Davis with the State Debate Coalition acknowledged larger states do present added complexity and that smaller states can more quickly get a debate commission up and running.
“It is easier in a small state to get all the interests together,” he said. “California would probably be the most complicated because it is the largest state. But if it can work in Ohio, which has many media markets too, it can work in California.”
That said, he said there should be no debate that the independent-commission model effectively counters the most common threat to a good debate: a top candidate not attending.
“That’s one of the beauties of this approach. It’s easier for a candidate to get out of a debate from a particular group or station, but to avoid a debate from an entire debate commission is harder to do,” he said. “They understand this could place all of the stations, universities and community leaders against them, and that is not a good situation to be in.”
Davis acknowledged a candidate no-show could still happen, but so far “nobody has actually turned down an invitation yet. Not any incumbent or challenger. Not in Utah or any of the other states with an independent commission.”
He added a neutral commission is also the best way to work through issues such as the criteria for debate participants, setting a schedule of debates early, determining which races to feature, whether to also organize primary debates, communicating with campaigns and how best to involve direct voter questions.
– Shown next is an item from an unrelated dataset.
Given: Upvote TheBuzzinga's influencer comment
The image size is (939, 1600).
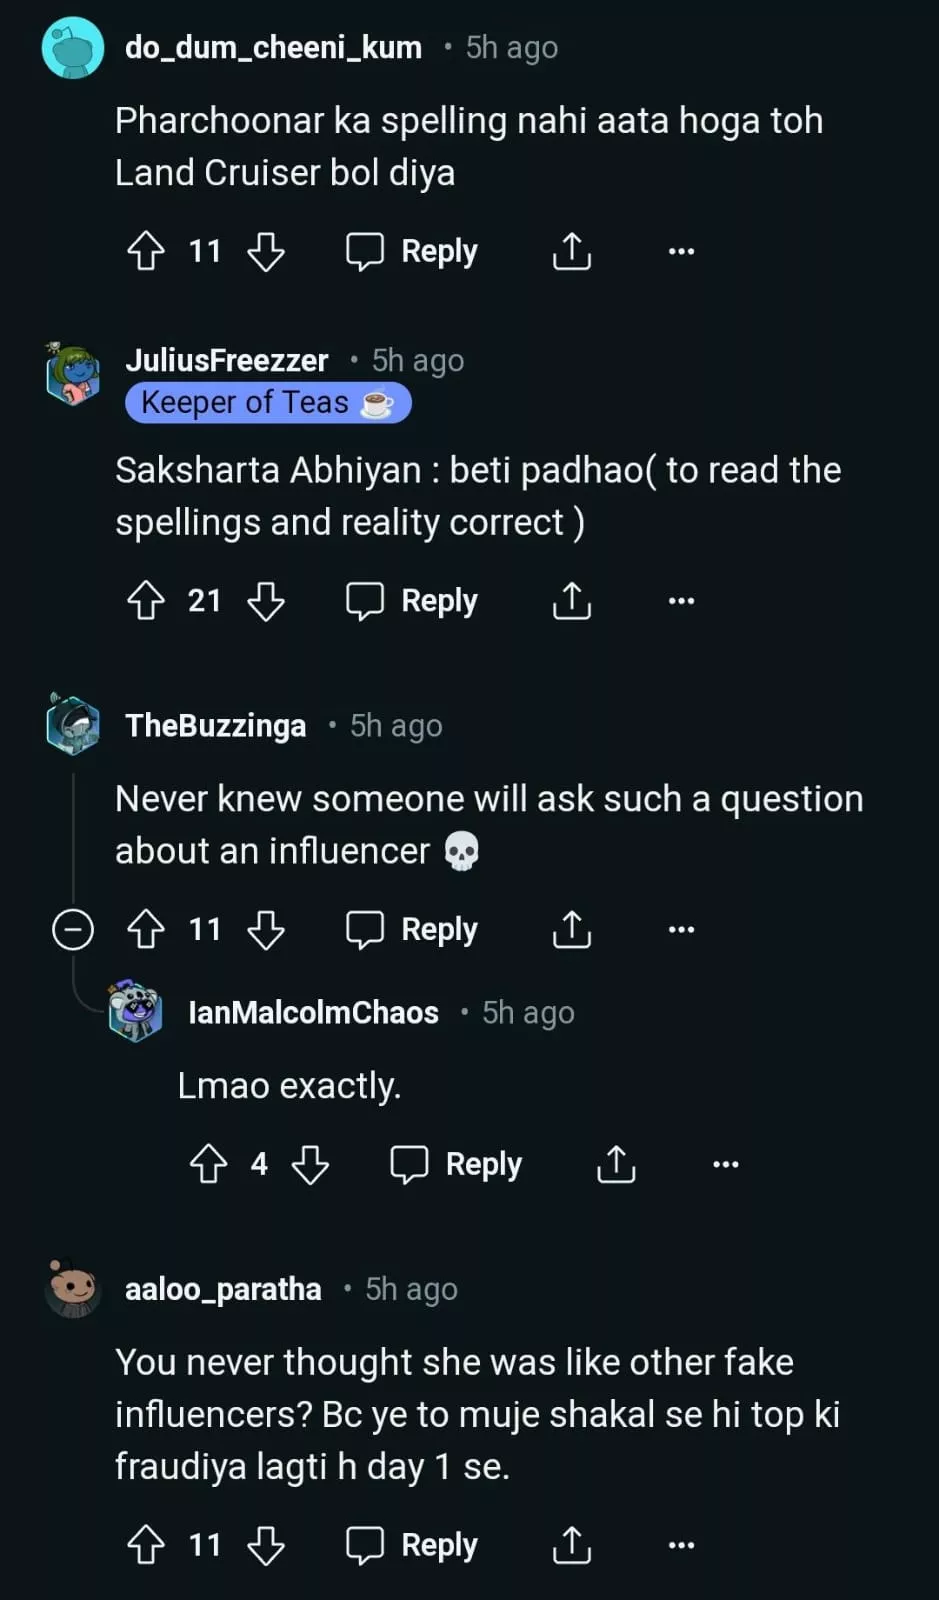Looking at the screenshot, I should pyautogui.click(x=146, y=929).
“The [Utah] media has been very supportive of this whole enterprise because it provides them with some benefits. It means they don’t have to deal with all the details. They don’t have to manage the criteria of whom to invite. They don’t have to negotiate with the campaigns and be played off against other stations. They just have to take the debate feed,” Davis said.
UC San Diego’s Kousser noted another challenge with getting an independent California debate commission off the ground: volunteer bandwidth. In his own case, he’s already very involved on the recall reform ballot proposition, and he has been helping the state’s Fair Political Practices Commission develop transparency regulations to oversee online political advertising.
Goldberg with the League of Women Voters noted one more: a simple lack of awareness of what other states were doing. But having learned about the other states’ independent debate commissions, she described herself as definitely “intrigued.” Schnur likewise put himself in that category.
“There’s no reason a media and university consortium couldn’t begin to put together some kind of structure. It wouldn’t guarantee the candidates would all participate but it would increase the likelihood,” Schnur said. “The key is having a consortium working together as opposed to individual actors.”